How great is it to stumble upon things while peeking around every corner and searching every nook and cranny? 😄
Even the story, flawed as it is, still lets you experience it in any order, making it really open world and not a linear game badly disguised as an open world one by wasting your time going to the next mission marker.
And for as few villages that are in there, at least every one is distinct from the others and every building can be visited without any loading time.
Last, but not least, the physics and even chemistry of the world offer so much interaction and emergent gameplay that nothing I've ever played comes close, at least on this scale.
This is why I enjoy the Dark Souls games so much in terms of level design. Interconnected levels where most paths having a purpose and hidden areas that encourage exploring. New God Of War did this well too.
Some open world game maps get too big where exploring becomes a chore.
Well said. Making games open world does not automatically make it great. I'd rather have a linear games with decently designed levels than games with big worlds that are all style but little substance.
@Paranoimia This x1000!!
Out of my top ten favourite games of all time, I can count on close to none of them being large, sprawling open worlds. There's a lot you can do with an SSD and processing power to bypass traditional issues like procedural spooling for example, but I'd rather it was used more in smaller, dense and compact environments. I like to think developers will build around the events and points of interest, rather than creating a world first and then populating it after.
@JJ2
Very few large open world games offer as rich a narrative experience as more linear and compact titles. In fact, I can't personally name any open world games that have really ever had decent narratives. 99% of the time, it's a dichotomy, or to be more generous, a tradeoff. 1% of the time, you'll get titles like GTAV or RDR2, of course, but that only makes me wonder what those stories could have been like had they not been stretched thin by the polarising essence of generic open world staples.

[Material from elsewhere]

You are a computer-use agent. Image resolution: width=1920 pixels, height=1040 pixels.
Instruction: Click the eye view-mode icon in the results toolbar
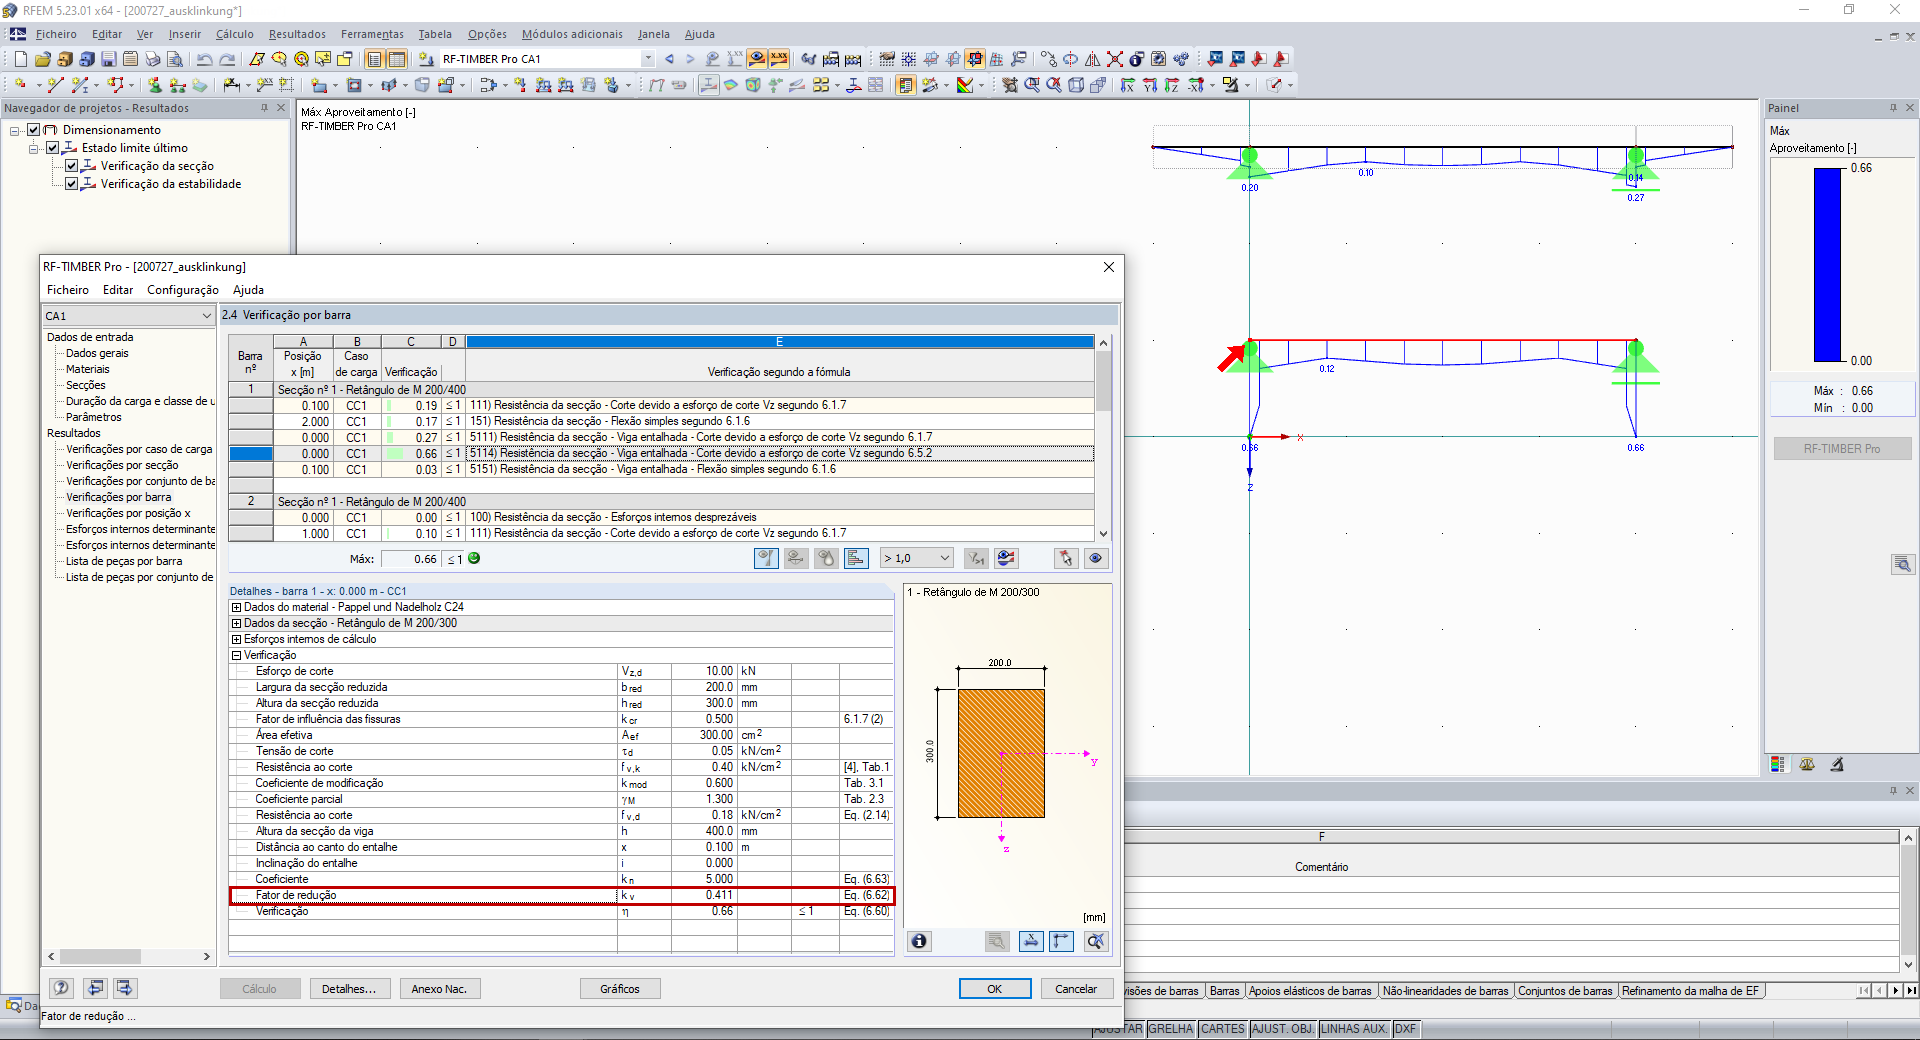(1095, 559)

I wholeheartedly agree - there are some amazing open world games but the my overall favourite games tend to be intricately designed non open world. The Last of Us, Bloodborne, God Of War, Dark Souls. These worlds feel so well designed and clever that you don't notice a lot of the time that they are not 'open'.
I wanted improved load speeds to give even more intricate design as opposed to maps millions of times bigger than the previous.
@Mythologue
Well, this is my opinion and hopefully people dont get offended. Days Gone story >>> God Of War story.
Basically in GOW first chapter you already meet the final boss and know how it's going to end. It's even not that hard to figure out who Atreus is . Great story telling showing father, son relationship but poor story development.
For me this is highly contextualized.
Some games would definitely have done better with good level design, whilst other games require a bigger world.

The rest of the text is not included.